Power to the people. But which people?

May 27, 2009 2:25 pm

Power to the PeopleThe Labour movement column

By Anthony Painter / @anthonypainter

Let’s be honest. There is much that is sensible and welcome in David Cameron’s contribution to the reform debate in yesterday’s Guardian. It is a feature of his leadership style that he jumps on every passing bandwagon. He often seems to land in the front cabin. So we find ourselves responding.

In proposing a more active local democracy, in suggesting some practical – though still insufficient – reforms to the executive-parliament relationship and in some proposals for greater transparency, his arguments have merit. Having written on my blog on Sunday that PR systems become more about elite bargaining than creating a more direct voter-representative relationship, I can hardly disagree when he says:

“Proportional representation takes power away from the man and woman in the street and hands it to political elites.”

It should be said that this is not an argument against all electoral reform. The Alternative Vote seems to be a system that would improve democratic engagement and reduce the power of the political classes. But I do share a concern that PR could exacerbate the democratic gulf that has opened up if it’s not properly thought through.

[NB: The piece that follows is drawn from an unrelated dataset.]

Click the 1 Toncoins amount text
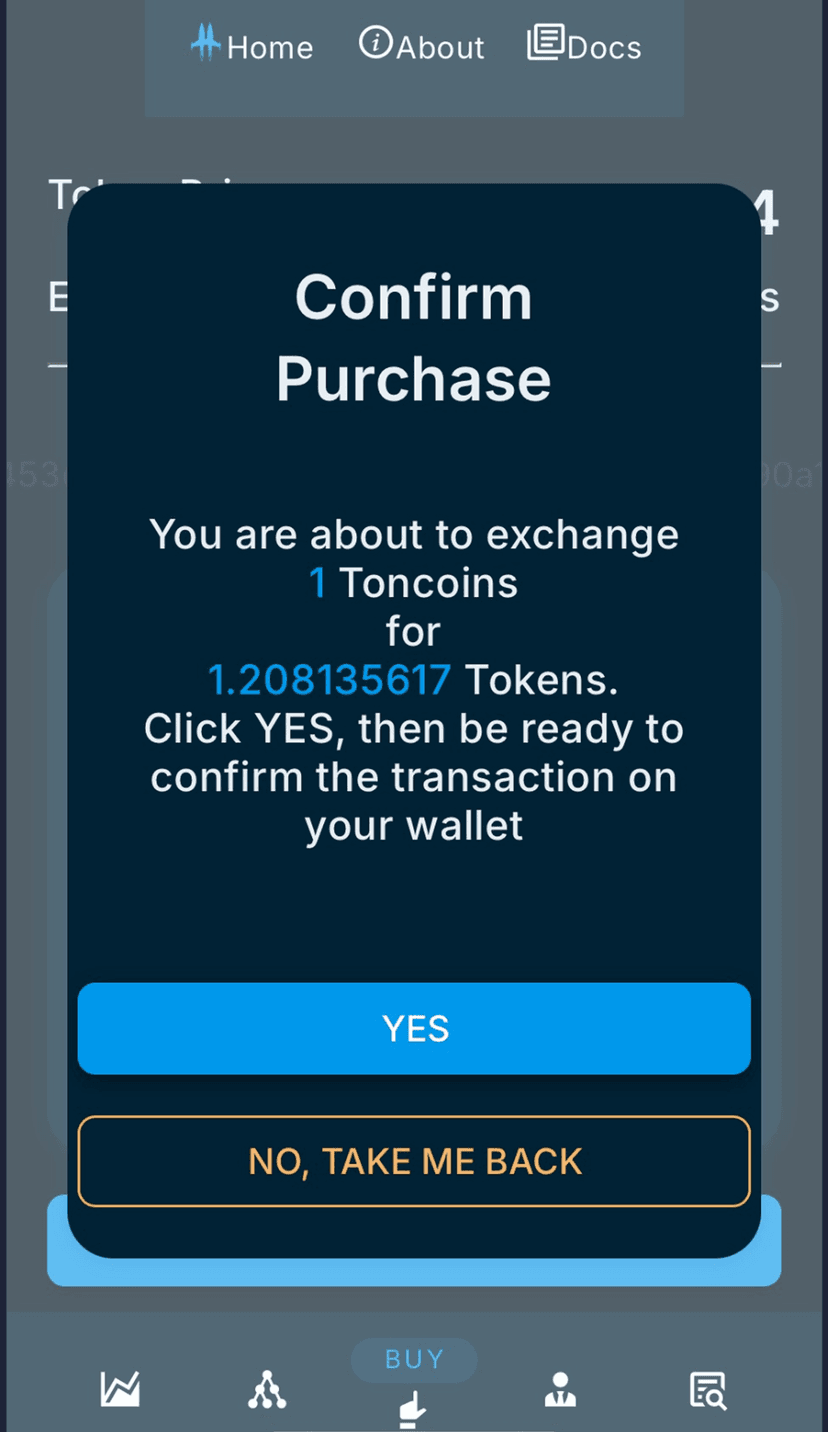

Mr Cameron’s piece is headlined: “We need a massive, radical redistribution of power.” How does it measure up to such grandiose claims? Actually, what he’s proposing is a redistribution of power. It’s just that power will more often be re-distributed to those with rather than without. It is, in many ways, a charter for insiders against outsiders.

Let’s take two examples:

Mr Cameron proposes to remove national planning targets and Regional Development Agencies altogether. He would allow local councils to determine how many new houses are built in their area. It sounds good: localism in action. But the simple fact is that the number of households is expanding and if there is not sufficient accommodation then rents and house prices will rise considerably. Who benefits? Well, it’s those who currently own property. It redistributes from those without to those with.

Devolve power to the lowest possible level. By all means local authorities should have control over design standards, townscape, where new property is built and the facilities that need to go along with that. What they cannot do is refuse to build in sufficient quantum to enable outsiders – those who do not own property – to afford a house either to rent or buy. Remember, local bureaucracies can be just as inefficient or ineffective as central ones and they are more prone to capture by insider interests.

Now let’s take a look at his proposals for ‘parent power.’ Again, it sounds fine in practice – of course parents should have a say over the schools that their children attend. But get it wrong and you’ve got a classic insider-outsider conflict yet again. Cameron’s proposals are on the wrong side of that line. Parents as insiders can capture an institution and gear it to their interests over the interests of the local community – many of whom are outsiders. Even with legal constraints there are distribution issues both between the school and the local community and within the school itself. A parental voice alongside that of the local community and professionals is welcome. Parental control is not. There are not sufficient safeguards in what Mr Cameron is offering to militate against this.

In the United States, the charter school initiative has shown some startling results (though not without controversy.) School management organisations such as Green Dot, KIPP, and the Harlem Children’s Zone have, in a variety of ways, radically improved success in some of the most trying school districts. They have done it through innovation and enabling teaching staff to do what they do best.

These examples show that redistribution needs to be about opportunity and outcomes, not just voice. If you don’t look at all three things together then it can go terribly wrong. There is a strong suspicion that will be the case with much of what David Cameron is proposing. Stephan Shakespeare reminds us of Mr Cameron’s ‘strong interest in opinion polls.’ That much is clear in his reform programme. It has the feel of a hastily assembled bunch of crowd-pleasing ideas, so it’s hardly surprising that there’s something for everyone – myself included.

Changing Britain – making it a fairer, greener, safer place with more opportunity in his own formulation – will require a much more profound understanding of the interaction of social, political, economic and environmental change than any set of opinion polls can offer. The change that we are crying out for needs greater and more subtle thinking than the Leader of the Opposition has displayed thus far. The suspicion must be that it’s beyond him. Nowhere are his shortcomings more evident than in his ridiculous assertion that the Lisbon Treaty constitutes a massive shift of power to the EU. Nowhere does he justify this. He just keeps on asserting it.

When he comes to pull the lever of influence on, say, environmental policy, he will find it strangely detached. His goals sound fine – they are progressive goals after all. However, it is in the means where things collapse. You don’t achieve progressive ends with conservative means. You achieve conservative ones.

Should he become PM, his policies suggest a Britain that is less fair, less green, and with less opportunity other than for the lucky few. Should he get to step off the bandwagon to initiate a political shake-up, it may not feel that way to most. It could well have the feel of a shake-down.